Document extract:
>> start

Poker Terms & Glossary
An A–Z poker glossary in plain English: bets, positions, slang, and stats defined, with quick examples so the table chatter finally makes sense.
Poker has its own language, and most of it sounds like nonsense until someone explains it. This glossary defines the terms you’ll actually hear at a live table or in an online chat box — the bets, positions, stats, and the slang players sling at each other — in plain English, with a quick example wherever it helps.
How to use this glossary
The fastest way to learn poker terms isn’t to memorize an alphabetical list — it’s to group them by when they happen in a hand. We’ve sorted the big tables that way first (the stages of a hand and the positions), then provided a full A–Z reference and a dedicated slang section underneath. Skim the part you need, or read top to bottom once and the rest of the site will read a lot more smoothly.
The stages of a poker hand
Every Texas Hold’em hand moves through the same five betting points. Learn these and you’ll follow any table’s chatter.
| Term | Meaning |
|---|---|
| Preflop | The first betting round, before any community cards are dealt — you’re acting on your two hole cards alone. |
| Flop | The first three community cards, dealt face-up in the middle, followed by a betting round. |
| Turn | The fourth community card (also called fourth street), with another round of betting. |
| River | The fifth and final community card (fifth street); the last betting round happens here. |
| Showdown | After the final bet, remaining players reveal their hands and the best five-card hand wins. |
If you want the full sequence of play step by step, the Texas Hold’em hub lays out a complete hand from deal to showdown.
Positions at the table
Where you sit decides when you act, and acting later is a real edge. These are the seat names you’ll hear.
| Term | Meaning |
|---|---|
| Button (BTN) | The dealer position, marked by a disc. Acts last after the flop — the best seat at the table. |
| Small blind (SB) | Posts the smaller forced bet, sits left of the button. |
| Big blind (BB) | Posts the larger forced bet, one seat left of the small blind. |
| Under the gun (UTG) | First to act preflop, immediately left of the big blind — the toughest spot. |
| Hijack (HJ) | Two seats right of the button; a strong late-ish position to open hands. |
| Cutoff (CO) | One seat right of the button; second only to the button itself. |
Why this matters so much is its own topic — see why position is important in poker for the full reasoning.
A–Z poker glossary
The core vocabulary of the game, defined. Slang nicknames have their own section below.

>> end

Given material:

>> start

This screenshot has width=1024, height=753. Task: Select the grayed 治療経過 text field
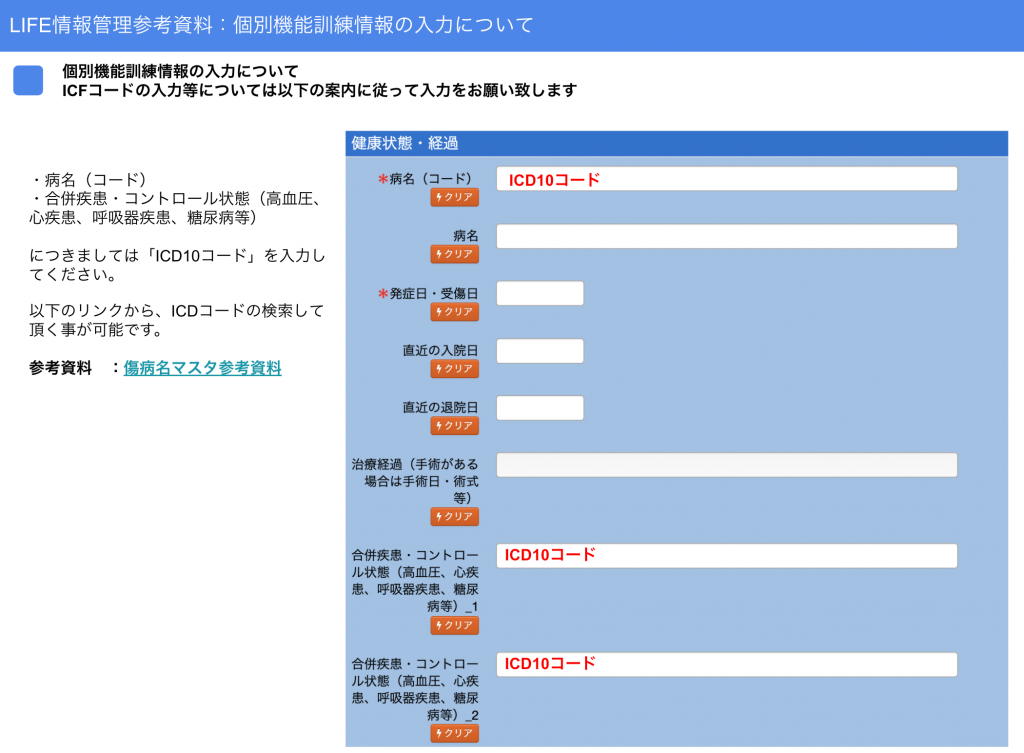click(727, 464)
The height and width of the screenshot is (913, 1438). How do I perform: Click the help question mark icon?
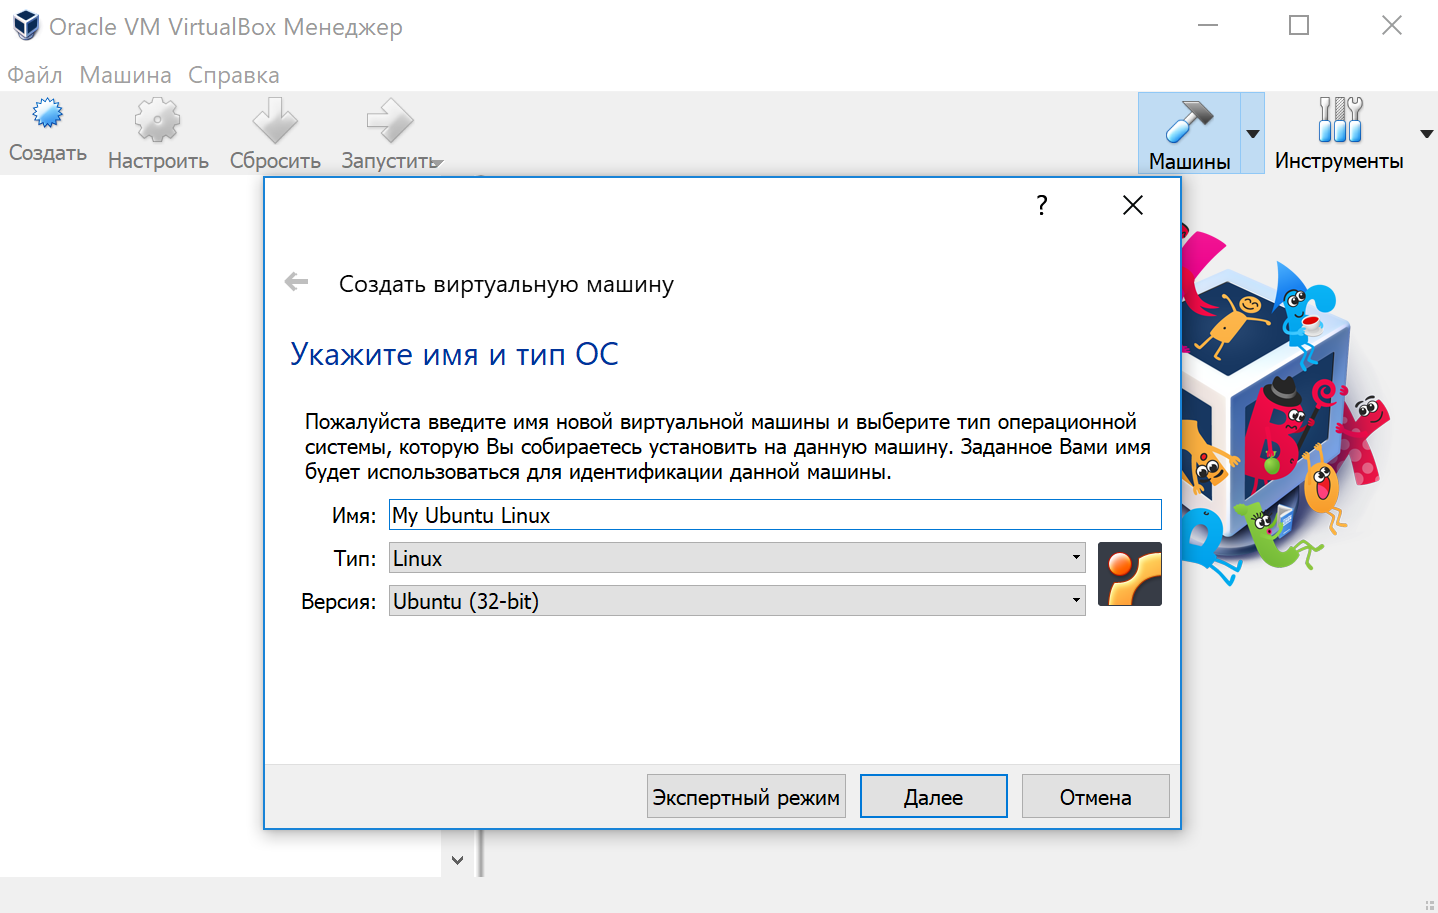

>> end

What is asked:
[A] Transcribe the part of the poker glossary starting with "Poker has its" and going on through "lot more smoothly.".
[B] Render this sentence from the poker glossary in Spanish: "Where you sit decides when you act, and acting later is a real edge."

Answers per task:
[A]
Poker has its own language, and most of it sounds like nonsense until someone explains it. This glossary defines the terms you’ll actually hear at a live table or in an online chat box — the bets, positions, stats, and the slang players sling at each other — in plain English, with a quick example wherever it helps.
How to use this glossary
The fastest way to learn poker terms isn’t to memorize an alphabetical list — it’s to group them by when they happen in a hand. We’ve sorted the big tables that way first (the stages of a hand and the positions), then provided a full A–Z reference and a dedicated slang section underneath. Skim the part you need, or read top to bottom once and the rest of the site will read a lot more smoothly.

[B] El lugar donde te sientas decide cuándo actúas, y actuar más tarde es una ventaja real.